- _Consigne_: Relevez, dans l'ordre où ils apparaissent, tous les noms propres de personnes ou de personnages cités dans l'extrait sur la navigation aérienne.

- _Extrait choisi_:
****************************************

Le jupon et le voile.

Le jupon et le voile.

Le récent triomphe de M. Santos-Dumont a remis à la mode la question de la navigation aérienne, et notre éminent collaborateur Tiburce, vous en a dit, là-dessus, tout ce qu'il en était intéressant de savoir.
Mais l'on applaudit, avec raison, les arrivées, on oublie trop souvent, avec moins de justice, les humbles collaborateurs, qui servirent de marche-pied au triomphe final.
Cette hantise d'imiter l'oiseau date de loin, puisque la fable nous parle d'Icare qui, désespérant de sortir du labyrinthe où l'avait enfermé Minos, s'attacha des ailes dans le dos pour s'échapper de sa prison.
Après lui, vinrent au travers des âges, les ailes au pieds, à la tête; les parapluies utilisés comme parachutes et toutes sortes d'inventions baroques tendant à augmenter la surface du corps humain, afin qu'il arrivât à déplacer plus d'air qu'il n'en pèse.
Mais le ballon, le vrai ballon, avec la nacelle commode où l'aéronaute attend de choisir entre la mort par le froid ou par la chute, n'était pas encore trouvé.
Les hommes le cherchaient et parmi eux les frères Montgolfier. Les femmes ne le cherchaient pas. Ce fut ces dernières qui le trouvèrent. Aux innocents les mains pleines.
Un jour, Mme de Montgolfier, femme du célèbre ingénieur, faisait, en sa tranquille maison de province, procéder à la lessive.

****************************************

- _Données_:
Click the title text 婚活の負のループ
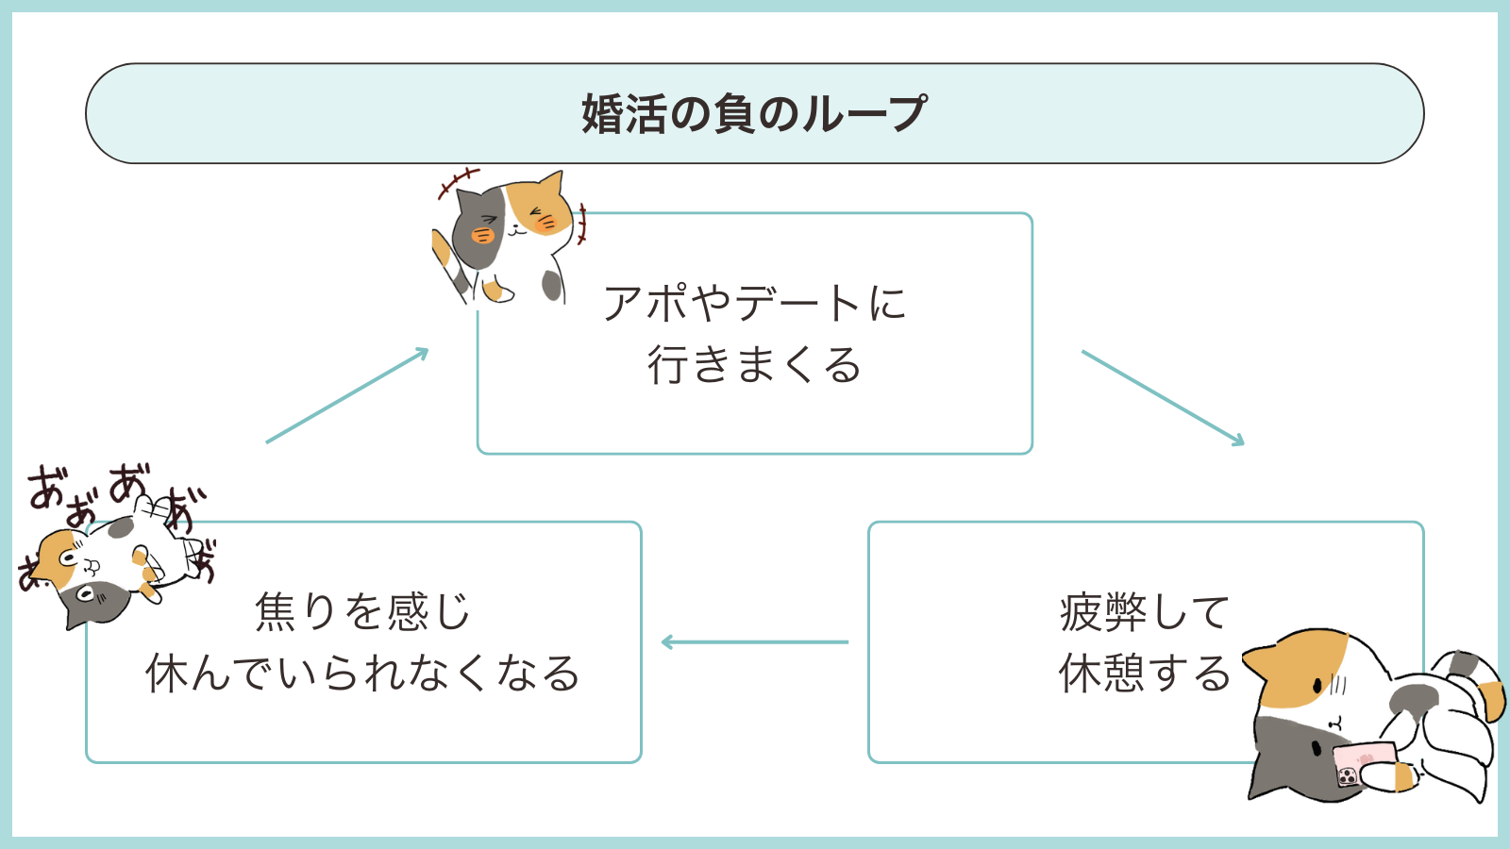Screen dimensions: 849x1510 [x=754, y=114]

****************************************

- _Résultat_:
- M. Santos-Dumont
- Tiburce
- Icare
- Minos
- les frères Montgolfier
- Mme de Montgolfier